La respuesta vino del mismo lugar por el que ella había aparecido. Un chico había cruzado el paso de peatones en dos zancadas. Durante un segundo me sentí como una idiota por llevar tanto tiempo esperando a cruzar una avenida por la que no pasaba ningún coche, pero aquello era demasiado interesante como para preocuparme por los minutos perdidos. Él se había detenido a su lado, en silencio, como los perros cuando esperan a que su amo les ordene que se sienten o que suelten el palo que llevan entre los dientes. Pero no hubo orden, sino queja. Me has dejado sola, dijo ella, aparentando frialdad, aunque la voz le temblaba. Después de estas cuatro palabras, había decidido cruzar, de nuevo en rojo, como si no pudieran permanecer juntos ni un segundo más. ¿Dónde estaba el tráfico cuando se le necesitaba?

Él, por el contrario, esperó a que los semáforos cambiasen a verde. Sentí que ya nada me impedía cruzar la avenida vacía así que, a regañadientes, lo hice.

Al llegar al otro lado, miré hacia atrás. Caminaban uno junto al otro, pero sin tocarse. Volví a girar la cabeza unos metros más allá, arriesgándome a que me atropellara un patinete, y vi que el hueco se había reducido, apenas un hilo de luz entre ambos. Y pensé, cuántas veces nos esforzamos en mantener esos pequeños espacios, aunque nuestros cuerpos nos empujen a su desaparición.

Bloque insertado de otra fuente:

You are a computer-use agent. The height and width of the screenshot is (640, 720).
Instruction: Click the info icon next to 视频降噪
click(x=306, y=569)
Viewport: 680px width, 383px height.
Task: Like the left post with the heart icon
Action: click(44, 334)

O, quizás, esa escena se merecía una onda expansiva en la que ambos cuerpos salieran proyectados de vuelta, cada uno, a un lado de la isleta.

Quién sabe. Yo, a fin de cuentas, sólo estaba esperando para cruzar.

En la foto, el semáforo pidiéndome, insistentemente, que cruce de una vez.

Un paseo por la Quinta Avenida

Cuando mis padres vinieron a visitarme a Nueva York, preparé un programa digno de la mejor guía turística. En él estaban representados, en un equilibrio casi perfecto, los must de la ciudad junto a otros lugares no tan conocidos que conformaban mi NYC particular. La lista era tan larga y el tiempo tan limitado, que fue todo un reto.

Era la primera noche del viaje cuando, contentos pero cansados, volvíamos paseando al apartamento. Habíamos dado un pequeño rodeo para regresar por la Quinta Avenida. Era el único momento del día en el que me gustaba pasear por ahí, cuando las hordas de turistas ya habían desaparecido, el tráfico se había visto reducido a su mínima expresión y el espectáculo de luces provenientes de las tiendas de lujo lucía en todo su esplendor. Así, nos detuvimos en el gigantesco escaparate de Gucci, situado en los bajos de la Trump Tower. Dos maniquíes se erguían, solitarios, en el centro de un local enorme. Habíamos hablado sobre ello durante unos minutos: de lo suntuoso del lugar, del concepto del lujo y de cómo la ropa cobraba otra dimensión, convirtiéndose en arte. También hicimos otros comentarios más mundanos, como a cuánto tenías que vender cada prenda para que un local de esas características te saliera rentable o con qué productos había que limpiar para que todo luciera tan brillante.

En esas estábamos, extasiados, cuando un elemento atrajo nuestra atención. Desde el fondo de la tienda, en dirección al escaparate, algo se aproximaba. Lento pero implacable. Destacando sobre el suelo de mármol blanco, e iluminada bajo los focos, una cucaracha había llegado hasta el cristal. Allí se había detenido, a apenas un metro de nosotros, dejándonos que la contempláramos en silencio. Unos segundos después se había dado la vuelta, regresando al lugar del que había salido.

Probablemente, ésta sea una estupenda metáfora de la vida. Para mí, ilustra, sobre todo, una cosa: Nueva York, bajo las luces, está atestada de cucarachas.

En la foto, yo fingiendo que no he visto nada.